**Work request**
From the line containing "Where should I click to: Toggle" down to the line containing "Given: Click the Registry Expiry Date line" in the records below, reproduce every line exactly, ends included, and omit all others.

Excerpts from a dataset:
⟨

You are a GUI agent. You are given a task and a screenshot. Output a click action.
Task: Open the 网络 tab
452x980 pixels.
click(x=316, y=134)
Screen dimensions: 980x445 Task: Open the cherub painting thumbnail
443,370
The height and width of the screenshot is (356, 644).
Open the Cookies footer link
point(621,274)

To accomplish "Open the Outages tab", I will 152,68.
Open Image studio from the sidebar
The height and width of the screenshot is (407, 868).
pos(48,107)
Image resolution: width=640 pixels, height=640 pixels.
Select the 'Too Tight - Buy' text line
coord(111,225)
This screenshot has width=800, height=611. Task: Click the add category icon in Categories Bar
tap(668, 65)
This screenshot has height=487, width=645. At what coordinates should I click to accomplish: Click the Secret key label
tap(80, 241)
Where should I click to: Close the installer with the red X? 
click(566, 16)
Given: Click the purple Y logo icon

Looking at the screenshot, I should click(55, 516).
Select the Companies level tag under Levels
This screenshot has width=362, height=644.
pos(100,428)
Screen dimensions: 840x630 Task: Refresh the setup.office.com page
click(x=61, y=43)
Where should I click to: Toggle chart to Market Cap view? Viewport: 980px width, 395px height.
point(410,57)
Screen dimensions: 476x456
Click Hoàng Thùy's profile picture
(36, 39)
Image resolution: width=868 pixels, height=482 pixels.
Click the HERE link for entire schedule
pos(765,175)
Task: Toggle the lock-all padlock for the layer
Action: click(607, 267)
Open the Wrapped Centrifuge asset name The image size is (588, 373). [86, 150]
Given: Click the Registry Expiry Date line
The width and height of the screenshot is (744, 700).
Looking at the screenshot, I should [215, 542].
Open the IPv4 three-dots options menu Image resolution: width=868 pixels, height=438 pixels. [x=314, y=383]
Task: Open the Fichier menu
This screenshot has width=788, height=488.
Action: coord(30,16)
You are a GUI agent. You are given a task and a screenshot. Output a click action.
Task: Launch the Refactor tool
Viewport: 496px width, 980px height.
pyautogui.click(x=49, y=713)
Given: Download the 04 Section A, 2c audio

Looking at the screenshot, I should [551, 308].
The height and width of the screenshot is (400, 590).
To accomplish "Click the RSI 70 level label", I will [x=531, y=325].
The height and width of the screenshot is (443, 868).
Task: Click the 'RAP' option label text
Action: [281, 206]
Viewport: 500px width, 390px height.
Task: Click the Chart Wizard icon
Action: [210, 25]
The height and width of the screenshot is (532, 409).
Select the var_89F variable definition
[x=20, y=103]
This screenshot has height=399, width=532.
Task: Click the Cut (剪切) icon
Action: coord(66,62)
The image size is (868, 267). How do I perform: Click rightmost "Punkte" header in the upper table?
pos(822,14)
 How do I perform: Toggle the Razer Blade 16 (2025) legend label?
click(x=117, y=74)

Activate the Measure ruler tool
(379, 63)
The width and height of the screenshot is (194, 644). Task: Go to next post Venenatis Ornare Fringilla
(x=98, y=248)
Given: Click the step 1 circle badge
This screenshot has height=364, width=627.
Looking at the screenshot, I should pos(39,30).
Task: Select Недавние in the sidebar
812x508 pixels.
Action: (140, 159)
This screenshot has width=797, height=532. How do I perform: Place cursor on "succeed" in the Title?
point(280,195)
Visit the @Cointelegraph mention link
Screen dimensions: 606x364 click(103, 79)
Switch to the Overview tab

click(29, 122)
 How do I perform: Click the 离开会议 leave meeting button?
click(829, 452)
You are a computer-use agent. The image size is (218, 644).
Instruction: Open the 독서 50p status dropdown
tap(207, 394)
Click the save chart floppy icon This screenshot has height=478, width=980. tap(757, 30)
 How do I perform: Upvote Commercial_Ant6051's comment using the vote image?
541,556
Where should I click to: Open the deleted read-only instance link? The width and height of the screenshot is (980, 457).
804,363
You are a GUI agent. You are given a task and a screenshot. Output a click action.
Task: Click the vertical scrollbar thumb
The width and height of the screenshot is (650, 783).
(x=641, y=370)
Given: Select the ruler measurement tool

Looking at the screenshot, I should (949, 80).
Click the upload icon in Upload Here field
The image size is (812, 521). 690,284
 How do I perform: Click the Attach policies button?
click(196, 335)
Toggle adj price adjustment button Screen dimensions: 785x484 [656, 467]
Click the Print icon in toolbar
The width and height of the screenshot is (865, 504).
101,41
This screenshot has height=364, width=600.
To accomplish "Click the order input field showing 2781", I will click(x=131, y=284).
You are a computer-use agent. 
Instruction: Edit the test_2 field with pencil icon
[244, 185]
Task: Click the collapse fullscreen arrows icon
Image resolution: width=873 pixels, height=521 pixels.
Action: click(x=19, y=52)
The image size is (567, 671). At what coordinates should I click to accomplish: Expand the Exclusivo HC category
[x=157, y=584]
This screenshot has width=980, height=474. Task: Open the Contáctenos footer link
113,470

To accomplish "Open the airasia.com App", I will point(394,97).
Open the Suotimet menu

⟩

**Your response**
Where should I click to: Toggle chart to Market Cap view? Viewport: 980px width, 395px height.
point(410,57)
Screen dimensions: 476x456
Click Hoàng Thùy's profile picture
(36, 39)
Image resolution: width=868 pixels, height=482 pixels.
Click the HERE link for entire schedule
pos(765,175)
Task: Toggle the lock-all padlock for the layer
Action: click(607, 267)
Open the Wrapped Centrifuge asset name The image size is (588, 373). [86, 150]
Given: Click the Registry Expiry Date line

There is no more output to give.